The movie follows the real life story of Valerie Plame (Naomi Watts), a CIA agent whose main responsibility was to apparently kidnap people then talk to them firmly. Her husband Joe Wilson (Sean Penn) is some sort of financial consultant and former ambassador to a small African country. Penn uses his connection to help the CIA discover that the small country is not supplying uranium to Saddam Hussein, thus helping prove that he does not have weapons of mass destruction. However, the White House manipulates the data presented and uses it as grounds to go to war. After finding out the war was bogus, Penn decides to write an editorial to the New York Times. Some evil White House guys don’t like the fact that they just got called out on their crap, so in retaliation they tell the whole world that the guy’s wife is a female James Bond. Then the audience gets to watch their lives collapse.

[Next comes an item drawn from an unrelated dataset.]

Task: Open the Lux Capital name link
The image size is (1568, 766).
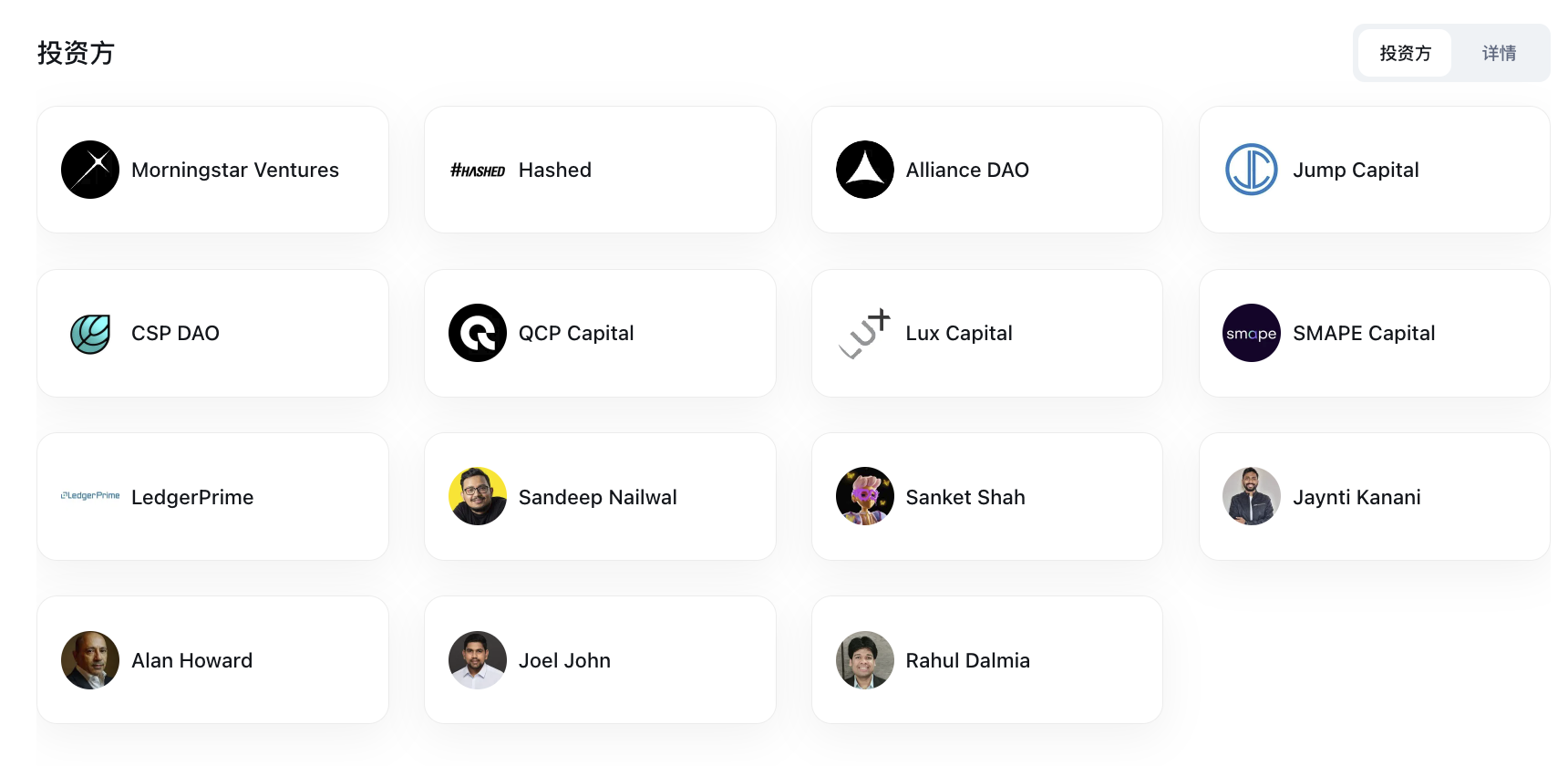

The acting in this film is nothing short of spectacular. Penn delivers a stunning performance of a man who is outraged at the actions of his government but at the same time does not want to hurt his family. Watts portrays the pain of someone losing everything they’ve worked their entire life to build only to have it taken away from them. The on-screen chemistry is like one of those model volcanoes kids build for science class. It’s interesting, fun to watch and always combines perfectly.
The only hairline issue the film has is the shaky camera. In movies like Bourne Identity shaky cameras can build a sense of intensity during chase scenes and fights. In films like Paranormal Activity the camera can make it feel more real, as if someone just found this thing and for some reason was trying to make a profit off it. In Fair Game however, the shaky camera shows up for scenes of people talking. The effect makes it really hard to concentrate on the conversations at times as the audience tries not to throw up.
Though, the shaky camera really does add to the films only real actions scene. One of the characters is trying to navigate a post-invasion Iraq with his son when shooting breaks out. The camera helps add to the intensity of the scene and really gives the feel of being confused, scared and in the middle of something bad.
Overall, the film is a masterpiece. It will definitely be a contender in the Oscars for Best Picture, Best Actor, Best Actress, and when they run out of things to give it, Best Animated Film.
Fair Game is rated PG-13 for some language and for watching Iraq get bombed from ground level.